Walk the evidence base by book and chapter — the raw source passages that ground Ask, Differential, and the rest.

1 passage

abstractpubmed· Abstract 2015· item PMID:25385930

Pediatric Provider Insight Into Newborn Screening for Glucose-6-Phosphate Dehydrogenase Deficiency. OBJECTIVE: Glucose-6-phosphate dehydrogenase (G6PD) deficiency is a major contributor to neonatal hyperbilirubinemia, yet newborn screening for this disorder in the United States is not standard practice. We surveyed pediatric providers regarding a novel newborn G6PD screening program successfully implemented in 2007 at a US urban women's hospital newborn nursery. STUDY DESIGN: An electronic survey was distributed to 472 pediatric providers addressing extent to which they were influenced by the screening program. RESULTS: Ninety-two (20%) providers responded, of whom 74 (80%) had taken care of G6PD-deficient patients diagnosed by the screening program.
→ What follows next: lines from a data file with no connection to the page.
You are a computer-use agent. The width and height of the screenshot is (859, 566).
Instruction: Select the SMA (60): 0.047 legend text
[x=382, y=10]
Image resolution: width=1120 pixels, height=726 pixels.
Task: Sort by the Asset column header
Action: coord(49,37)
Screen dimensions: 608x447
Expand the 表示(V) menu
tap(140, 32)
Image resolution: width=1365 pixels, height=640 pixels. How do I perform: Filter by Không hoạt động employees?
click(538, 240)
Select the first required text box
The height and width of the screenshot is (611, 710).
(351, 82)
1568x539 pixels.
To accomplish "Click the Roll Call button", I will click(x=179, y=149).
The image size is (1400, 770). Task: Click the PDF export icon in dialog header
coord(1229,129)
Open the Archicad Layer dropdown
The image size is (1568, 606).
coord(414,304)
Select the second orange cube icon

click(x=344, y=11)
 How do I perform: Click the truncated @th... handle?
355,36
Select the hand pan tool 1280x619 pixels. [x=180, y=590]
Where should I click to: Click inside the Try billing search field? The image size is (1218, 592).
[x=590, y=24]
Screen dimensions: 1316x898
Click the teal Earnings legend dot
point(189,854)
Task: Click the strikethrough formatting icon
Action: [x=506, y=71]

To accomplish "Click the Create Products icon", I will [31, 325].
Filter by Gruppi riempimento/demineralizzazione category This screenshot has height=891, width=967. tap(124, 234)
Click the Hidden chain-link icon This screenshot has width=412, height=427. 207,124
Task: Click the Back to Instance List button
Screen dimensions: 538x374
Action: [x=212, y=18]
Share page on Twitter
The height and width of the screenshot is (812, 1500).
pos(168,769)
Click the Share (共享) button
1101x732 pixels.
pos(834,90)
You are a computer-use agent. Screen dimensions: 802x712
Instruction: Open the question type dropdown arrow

A majority found the diagnosis helpful for patient management and influential in their management. Most common changes in management included more counseling on jaundice and follow-up and avoidance of hemolytic crisis triggers. CONCLUSIONS: General pediatric providers support newborn G6PD screening and appreciate the current program. Knowing the G6PD deficiency status of newborns informed and influenced pediatric providers' care.